» **Textauszug**:
"""
Kar kommt von ahd. Klaren, trauern. Karfreitag – Feiertag. Der höchste
Feiertag der Protestanten – hieß es früher mal. Was gibt es da
zu feiern?
Heute, Palmsonntag:
Jesus zieht auf einem Esel als König in Jerusalem ein. Das ist
seine Art und Weise geblieben bis heute. Er
kommt auf Eseln und Eselinnen geritten; überall hin.
(Lektor/in; Prediger) Hat er Sie auch schon mal als Esel/in benutzt?
Wie war das?
Jesus kommt als König
der ganzen Welt und doch reitet er ‚nur’ auf Eseln, unscheinbar,
niedrig, übersehbar, überhörbar. Ohne große Machtdemonstration,
kein Papamobil, keine militärischen oder protokollarischen Ehren,
kein ausgerollter roter Teppich und keine Bodyguards. Sanftmütig
kommt er nach Jerusalem, die Hauptstadt. Hier muss die Entscheidung
über seine Herrschaft, die endgültige Machtfrage fallen. Es ist
der Weg ins Leiden, in die Niedrigkeit, ans Kreuz. Im JohEv klingt
auch ein anderer Ton an: V
14. Das ist alles andere als wehleidig. Das ist nicht die
Haltung eines Menschen, der nicht weiß, was er will. Hier kein Enttäuschter,
kein Frustrierter. Der hat nicht resigniert aufgegeben angesichts
der Dummheit und Ablehnung der Menschen. Jesus weiß nach dem JohEv
genau, was auf ihn zukommt. Bei Mt klingt es etwas anders:
der Herr bedarf ihrer… Im JohEv reagiert Jesus nicht; er wird
als souveräner Herr der Ereignisse beschrieben. Er
begibt sich nach Jerusalem.
"""
» **Aufgabenstellung**: Auf welchem Tier zieht Jesus laut dem Textauszug am Palmsonntag in Jerusalem ein? Stütze dich ausschließlich auf den Textauszug.

» **Material**:
"""
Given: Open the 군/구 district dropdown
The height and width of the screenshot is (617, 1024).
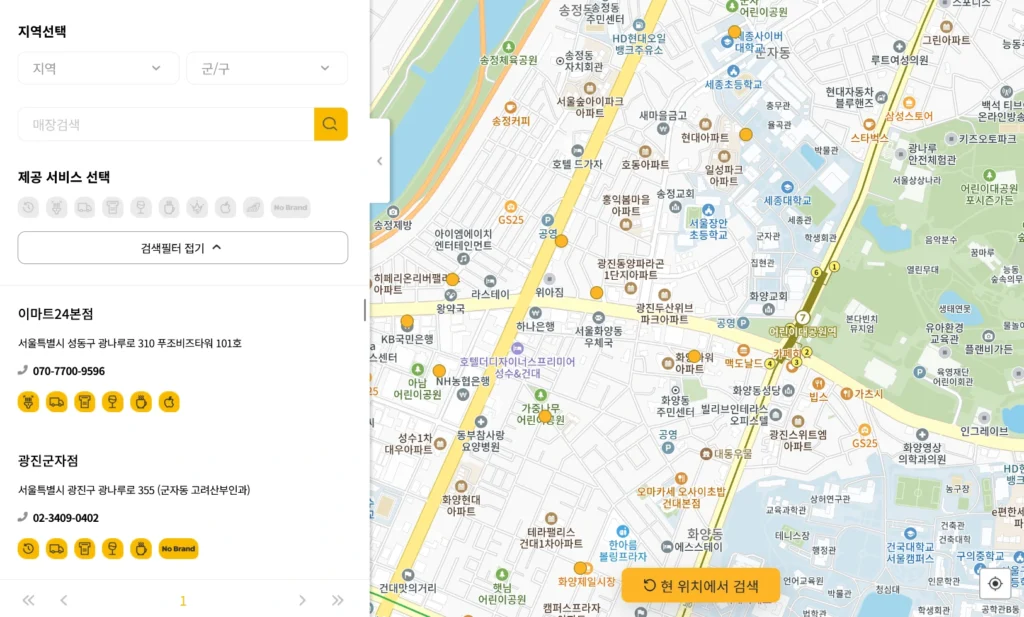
"""
» **Lösung**: Auf einem Esel.